Les Gagaouzes apparaissent dans l'histoire sous le nom de Gök-Oğuz au cours du XIIIe siècle dans les Balkans, autour de Serrès et de Varna. Ils pourraient être issus d'Oğuzes turcophones, mercenaires du Second Empire bulgare, qui n'ont pas été islamisés, mais sont passés du tengrisme au christianisme, peut-être en même temps que la minorité dominante de l'aristocratie proto-bulgare, en 864, ou peut-être plus tard. Les Oğuzlar (de l'ancien turc  : « clan »), descendent, selon la légende, des Türgiş menés par Oğuz Khān qui eut six fils : Kün (« Soleil »), Ay (« Lune »), Yildiz (« Étoile »), Kök ou Gök (« Ciel »), Dağ (« Montagne ») et Dengiz (« Mer »), chacun dirigeant un groupe de quatre clans partageant le même totem, soit 24 clans en tout[7]. Les Gagaouzes se référaient au ciel d'où leur nom originel de Gök Oğuz Oğuzes bleus » ou « célestes »). Au cours des siècles, les autres tribus oğuzes passent de leur tengrisme ancestral au manichéisme, au nestorianisme, au bouddhisme et enfin, pour la plupart, à l'islam. On a aussi relié les Gagaouzes aux Bardariotes[8].

Au XIXe siècle, en 1828, le tsar russe, Alexandre Ier et le sultan ottoman, Mahmoud II font un échange de populations de part et d'autre des bouches du Danube : des Bulgares et la plupart des Gagaouzes quittent la Bulgarie encore ottomane pour venir cultiver les terres du Boudjak annexé en 1812 par l'Empire russe, à la place des Turcs et surtout des Tatars musulmans, qui y vivaient auparavant d'élevage extensif, et qui sont déplacés en Dobrogée (en bulgare « Dobroudja », en roumain « Dobrogea »), dans l'actuelle Roumanie et autour de Varna dans l'actuelle Bulgarie.

Des études ont montré que les Gagaouzes sont génétiquement plus proches des populations balkaniques que des populations turcophones du Proche-Orient et d'Asie centrale[9],[10], ce qui est cohérent avec leurs origines géographiques[11].

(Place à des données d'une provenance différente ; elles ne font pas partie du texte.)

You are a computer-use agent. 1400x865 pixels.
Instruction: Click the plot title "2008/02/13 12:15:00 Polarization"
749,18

Dans les républiques socialistes soviétiques de Moldavie et d'Ukraine, les Gagaouzes n'avaient pas de territoire autonome propre, mais ils profitèrent de la dislocation de l'URSS en 1991 pour s'en proclamer un, et réclamer leur indépendance par la voix de leur leader de l'époque, Stepan Topal ; l'Ukraine nouvellement indépendante ayant menacé de les expulser des raions de Bolhrad et Taroutyne, ils y renoncèrent et depuis, la Gagaouzie n'existe qu'en Moldavie, en tant que région autonome[6].

Situation actuelle

Sur cette carte austro-hongroise de 1878 les « turcs chrétiens » (seconde case) figurent à l'Est de Serrès en Macédoine.
Le lettré gagaouze Mihail Çakir.
Congrès gagaouze international, en 2009 à Comrat en Gagaouzie.
Congrès gagaouze international, en 2009 à Comrat en Gagaouzie.

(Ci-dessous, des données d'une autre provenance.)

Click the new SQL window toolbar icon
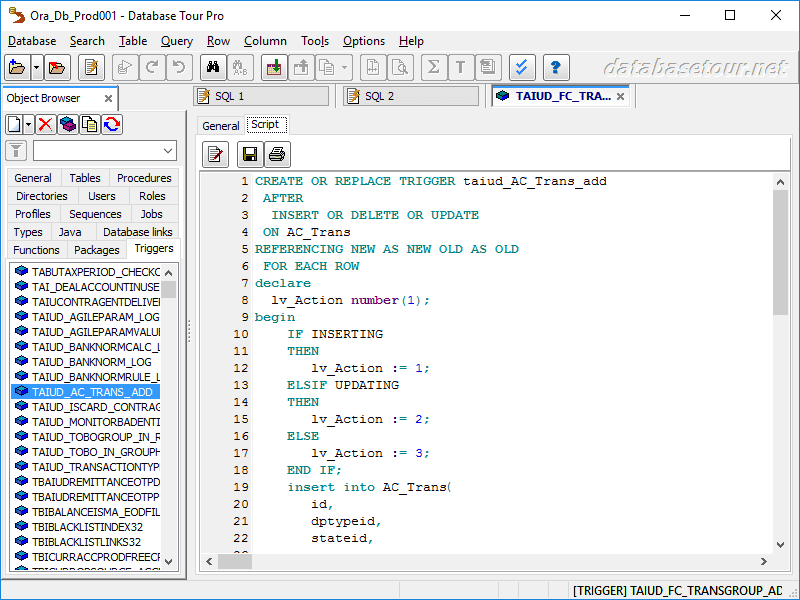The height and width of the screenshot is (600, 800). coord(91,68)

Aujourd'hui, les Gagaouzes sont présents en Ukraine, et surtout en Moldavie qui regroupe 87 % d'entre eux et où ils bénéficient d'un territoire autonome et d'une représentation permanente au parlement. Dans ces pays, la plupart d'entre eux sont devenus russophones à l'époque soviétique, mais le turc gagaouze, codifié par Mihail Çakir, est toujours pratiqué et enseigné. Les Gagaouzes sont aussi présents, en nombre réduit, en Bulgarie, dans divers pays de l'ex-URSS (où ils ont été dispersés par le marché du travail) et en Turquie (émigration économique).

Le gouvernement turc, afin d'étoffer à Istanbul son « Patriarcat turc orthodoxe » qui n'a qu'une cinquantaine de fidèles, a proposé aux Gagaouzes de s'y rattacher en 1991, pour renforcer cette Église orthodoxe non-canonique, mais turcophone, rivale du Patriarcat œcuménique de Constantinople (environ 3 500 000 fidèles, dont 3 500 en Turquie). Mais Stepan Topal ayant des engagements envers la Russie, et les Gagaouzes de Bulgarie craignant d'être accusés de panturquisme, le clergé gagaouze resta fidèle aux patriarcats orthodoxes russe et bulgare[6]. Les gagaouzes présents en Iran sont quant à eux rattachés à l'Église de Gorgan, fidèle au patriarcat russe et arménien.

Les Oğouzes musulmans, ou Turcomans, sont à présent connus sous le nom de Turkmènes ; d'autres, mêlés à des Tatars, se sont fondus dans le peuple Azéri, mais la plupart ont été assimilés par les Turcs de Turquie.